Through examination of the responses received, the server type is clearly Apache, giving me a decent place to begin my examination. After some research into what controls both error type determination for given pages and the setting of cookies on apache servers, I had found the answer which would eventually lead me to my hypothesis – the .htaccess file. Noting only one .htaccess file would be amiss, as my best guess for the problem being experienced above is as follows: two .htaccess files exist – one at the directory of /ntid/, and one at the directory of /alumninews. These two files are both capable of setting cookies and issuing redirects to specific pages for given error types, a quirk however exists in the file implementation such that – if an overriding .htaccess file modifies the URL to be visited – the next queued directives and subsequent .htaccess files downstream of the directory will assess the changed URL instead of the original one.

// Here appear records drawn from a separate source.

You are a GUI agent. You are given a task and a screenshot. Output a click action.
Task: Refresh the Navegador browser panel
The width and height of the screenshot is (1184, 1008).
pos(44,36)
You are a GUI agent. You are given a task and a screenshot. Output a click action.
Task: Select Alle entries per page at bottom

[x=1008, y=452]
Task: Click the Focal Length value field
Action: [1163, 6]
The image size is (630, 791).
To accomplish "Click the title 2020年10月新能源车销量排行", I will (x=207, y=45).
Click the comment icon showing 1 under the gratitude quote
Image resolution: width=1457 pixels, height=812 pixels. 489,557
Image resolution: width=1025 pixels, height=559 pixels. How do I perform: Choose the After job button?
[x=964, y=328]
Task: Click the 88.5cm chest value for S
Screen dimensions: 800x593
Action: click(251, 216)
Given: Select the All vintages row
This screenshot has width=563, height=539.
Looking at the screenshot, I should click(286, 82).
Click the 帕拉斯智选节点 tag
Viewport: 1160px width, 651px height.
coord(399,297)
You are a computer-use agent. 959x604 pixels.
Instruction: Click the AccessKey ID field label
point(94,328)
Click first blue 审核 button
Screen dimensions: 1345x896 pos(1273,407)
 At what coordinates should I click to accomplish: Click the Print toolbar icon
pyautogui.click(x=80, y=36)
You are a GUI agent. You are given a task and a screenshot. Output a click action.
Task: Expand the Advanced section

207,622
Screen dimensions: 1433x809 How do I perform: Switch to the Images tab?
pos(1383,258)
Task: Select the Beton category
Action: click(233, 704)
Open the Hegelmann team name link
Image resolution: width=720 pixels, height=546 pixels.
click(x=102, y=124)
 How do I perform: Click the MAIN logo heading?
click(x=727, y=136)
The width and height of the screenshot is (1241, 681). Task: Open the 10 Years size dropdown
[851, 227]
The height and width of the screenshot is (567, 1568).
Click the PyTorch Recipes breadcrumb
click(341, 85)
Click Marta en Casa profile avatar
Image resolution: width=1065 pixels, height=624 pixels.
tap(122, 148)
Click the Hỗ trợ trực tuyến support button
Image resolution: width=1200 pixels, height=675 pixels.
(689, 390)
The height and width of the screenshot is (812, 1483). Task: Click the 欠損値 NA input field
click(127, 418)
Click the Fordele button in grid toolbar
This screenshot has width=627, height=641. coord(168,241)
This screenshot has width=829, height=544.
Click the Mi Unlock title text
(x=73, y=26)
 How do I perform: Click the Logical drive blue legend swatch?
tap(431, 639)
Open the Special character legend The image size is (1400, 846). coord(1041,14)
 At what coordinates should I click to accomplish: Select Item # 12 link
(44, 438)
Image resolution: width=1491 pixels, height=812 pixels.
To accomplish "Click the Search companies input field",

This behavior would explain the alternating 301/302 errors experienced by our browser as the root file would redirect one way, and the subdirectory another. To explain the cookie setting behavior and why our final response sets a duplicate cookie, it is not likely that the .htaccess file responsible for setting these values was ever intended to be hit twice (or deferred to by its own sub file), and thus its cookie-write directives don’t contain rewrite clauses or checks for the presence of the previously set cookies. To say this behavior is harmless would be misleading, as the session ID intended to stay within the HTTPS space is persisted to HTTP redirects – opening the potential for session hijacking exploits should an attacker be monitoring network traffic. A simple fix for this would be to add an END condition within the subdirectory’s .htaccess file to prevent the parent .htaccess from reassessing the modified URL. Additionally, it wouldn’t be impossible to remove the subdirectory’s .htaccess file all together and simply pack its contents into the parent’s, alleviating any ambiguity at the cost of a larger single file.
As I was about to submit this blog post, the designer of the site got back to me with in part the following message:
Normally I believe this would throw my initial theory right out the window, however the lack of a .htaccess file in both locations doesn’t particularly mean one doesn’t exist within the WordPress structure itself – simply that it is not visible to the individuals managing the filesystems. The architects of this configuration may have instead used a built-in plugin or other functionality to determine how the website reacts to incoming traffic, reducing the visibility of the configuration in exchange for ease of access.
Regardless of the presence of a file or not, knowing the WordPress sites are to soon be decommissioned and moved to Drupal brings me a level of relief, as this functionality is likely to be addressed as well with the move. I hope this post has been informative, entertaining, and maybe even slightly helpful for any other individuals experiencing similar redirect related issues in their own apache environments.